# Import libraries

In [4]:
import pandas as pd
import os

from langchain.embeddings.openai import OpenAIEmbeddings
from langchain.vectorstores import Pinecone
from langchain.schema import Document

from datasets import load_dataset

import pinecone

from dotenv import load_dotenv

In [5]:
def upsert_docs(docs_to_upsert, PINECONE_INDEX=None, namespace=None):

    pinecone.init(
    api_key=PINECONE_API_KEY,
    environment=PINECONE_ENVIRONMENT,
    )
    
    if PINECONE_INDEX not in pinecone.list_indexes():
        pinecone.create_index(PINECONE_INDEX, dimension=1536, metric="cosine", pods=1, pod_type="p1.x1")
        
    print(pinecone.list_indexes())
    print(pinecone.describe_index(PINECONE_INDEX))
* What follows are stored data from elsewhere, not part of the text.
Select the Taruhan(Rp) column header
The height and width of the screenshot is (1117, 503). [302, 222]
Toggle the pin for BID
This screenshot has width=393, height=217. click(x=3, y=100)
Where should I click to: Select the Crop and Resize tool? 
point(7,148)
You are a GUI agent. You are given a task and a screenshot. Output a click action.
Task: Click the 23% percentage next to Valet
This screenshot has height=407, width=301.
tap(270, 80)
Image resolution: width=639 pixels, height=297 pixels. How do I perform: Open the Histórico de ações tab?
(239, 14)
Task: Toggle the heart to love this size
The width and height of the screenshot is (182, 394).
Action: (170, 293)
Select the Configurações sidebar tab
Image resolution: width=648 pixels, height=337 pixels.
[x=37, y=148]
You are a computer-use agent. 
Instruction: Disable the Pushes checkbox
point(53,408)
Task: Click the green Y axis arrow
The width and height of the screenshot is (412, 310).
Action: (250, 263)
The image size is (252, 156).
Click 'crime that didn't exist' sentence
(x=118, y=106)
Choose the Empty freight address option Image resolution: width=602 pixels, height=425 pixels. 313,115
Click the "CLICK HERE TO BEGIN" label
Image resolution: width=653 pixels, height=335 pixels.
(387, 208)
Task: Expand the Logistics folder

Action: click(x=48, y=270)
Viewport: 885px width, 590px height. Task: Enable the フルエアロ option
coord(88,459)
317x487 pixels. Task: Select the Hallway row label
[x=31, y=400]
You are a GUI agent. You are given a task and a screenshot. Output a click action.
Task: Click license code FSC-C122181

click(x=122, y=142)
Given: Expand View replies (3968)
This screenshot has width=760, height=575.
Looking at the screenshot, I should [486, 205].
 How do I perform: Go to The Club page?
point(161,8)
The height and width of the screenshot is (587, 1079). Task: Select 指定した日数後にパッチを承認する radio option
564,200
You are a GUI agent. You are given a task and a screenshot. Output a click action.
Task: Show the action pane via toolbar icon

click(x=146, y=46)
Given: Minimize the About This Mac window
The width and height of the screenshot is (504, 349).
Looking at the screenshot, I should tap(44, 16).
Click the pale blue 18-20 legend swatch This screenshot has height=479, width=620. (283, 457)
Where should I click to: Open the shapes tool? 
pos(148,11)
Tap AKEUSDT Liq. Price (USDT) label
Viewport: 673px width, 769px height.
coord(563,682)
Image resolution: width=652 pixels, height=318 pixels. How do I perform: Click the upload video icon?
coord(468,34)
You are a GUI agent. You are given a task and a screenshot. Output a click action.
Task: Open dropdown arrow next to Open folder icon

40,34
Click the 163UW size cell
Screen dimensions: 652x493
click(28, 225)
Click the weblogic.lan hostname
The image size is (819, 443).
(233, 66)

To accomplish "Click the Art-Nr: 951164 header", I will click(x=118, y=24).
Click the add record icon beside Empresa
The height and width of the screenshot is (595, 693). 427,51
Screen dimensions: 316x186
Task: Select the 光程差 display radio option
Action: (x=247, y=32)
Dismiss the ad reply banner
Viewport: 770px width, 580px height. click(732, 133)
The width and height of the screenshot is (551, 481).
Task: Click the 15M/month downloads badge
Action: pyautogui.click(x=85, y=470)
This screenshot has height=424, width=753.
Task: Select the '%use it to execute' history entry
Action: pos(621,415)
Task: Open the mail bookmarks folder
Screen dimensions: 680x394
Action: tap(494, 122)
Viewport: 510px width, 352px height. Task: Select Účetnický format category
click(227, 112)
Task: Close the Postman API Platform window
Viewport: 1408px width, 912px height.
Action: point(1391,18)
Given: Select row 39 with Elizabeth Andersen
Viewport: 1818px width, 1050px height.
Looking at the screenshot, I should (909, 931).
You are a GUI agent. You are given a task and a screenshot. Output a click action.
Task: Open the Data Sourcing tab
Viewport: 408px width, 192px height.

    index = pinecone.Index(PINECONE_INDEX)
    print(index.describe_index_stats())

    embedding_function = OpenAIEmbeddings(model="text-embedding-ada-002",
                                   disallowed_special=())
    
    vector_database = Pinecone.from_documents(
        documents=docs_to_upsert,
        embedding=embedding_function,
        index_name=PINECONE_INDEX,
        #namespace=namespace,
    )

    print(index.describe_index_stats())

    return True

def get_index_stats(PINECONE_INDEX):

    pinecone.init(
    api_key=PINECONE_API_KEY,
    environment=PINECONE_ENVIRONMENT,
    )

    index = pinecone.Index(PINECONE_INDEX)
    print(index.describe_index_stats())

    return True

def delete_namespace(PINECONE_INDEX, namespace):

    pinecone.init(
    api_key=PINECONE_API_KEY,
    environment=PINECONE_ENVIRONMENT,
    )

    index = pinecone.Index(PINECONE_INDEX)
    index.delete(delete_all=True, namespace=namespace)

    return True

# Load env variables

In [6]:
# Load env variables
load_dotenv()

OPENAI_API_KEY = os.getenv("OPENAI_API_KEY")
PINECONE_API_KEY = os.getenv('PINECONE_API_KEY')
PINECONE_ENVIRONMENT = os.getenv('PINECONE_ENVIRONMENT')
PINECONE_INDEX = os.getenv('PINECONE_INDEX')

# Load docs

In [None]:
df_docs = pd.read_json(path_or_buf="../pre-processed/RegleGen.json", lines=True)

docs_to_upsert = []
for i, row in df_docs.iterrows():
    docs_to_upsert.append(Document(page_content=row.content, metadata=row.metadata))

In [8]:
df_docs = pd.read_json(path_or_buf="../pre-processed/unige.jsonl", lines=True)

docs_to_upsert = []
for i, row in df_docs.iterrows():
    docs_to_upsert.append(Document(page_content=row.content, metadata=row.metadata))

# Upsert docs

In [19]:
upsert_docs(docs_to_upsert, PINECONE_INDEX=PINECONE_INDEX)

['hackathon']
IndexDescription(name='hackathon', metric='cosine', replicas=1, dimension=1536.0, shards=1, pods=1, pod_type='starter', status={'ready': True, 'state': 'Ready'}, metadata_config=None, source_collection='')
{'dimension': 1536,
 'index_fullness': 0.0,
 'namespaces': {},
 'total_vector_count': 0}
{'dimension': 1536,
 'index_fullness': 0.0,
 'namespaces': {},
 'total_vector_count': 0}


True

In [21]:
get_index_stats(PINECONE_INDEX)

{'dimension': 1536,
 'index_fullness': 0.00241,
 'namespaces': {'': {'vector_count': 241}},
 'total_vector_count': 241}


True

In [17]:
#pinecone.init(
#    api_key=PINECONE_API_KEY,
#    environment=PINECONE_ENVIRONMENT,
#)

#pinecone.delete_index(PINECONE_INDEX)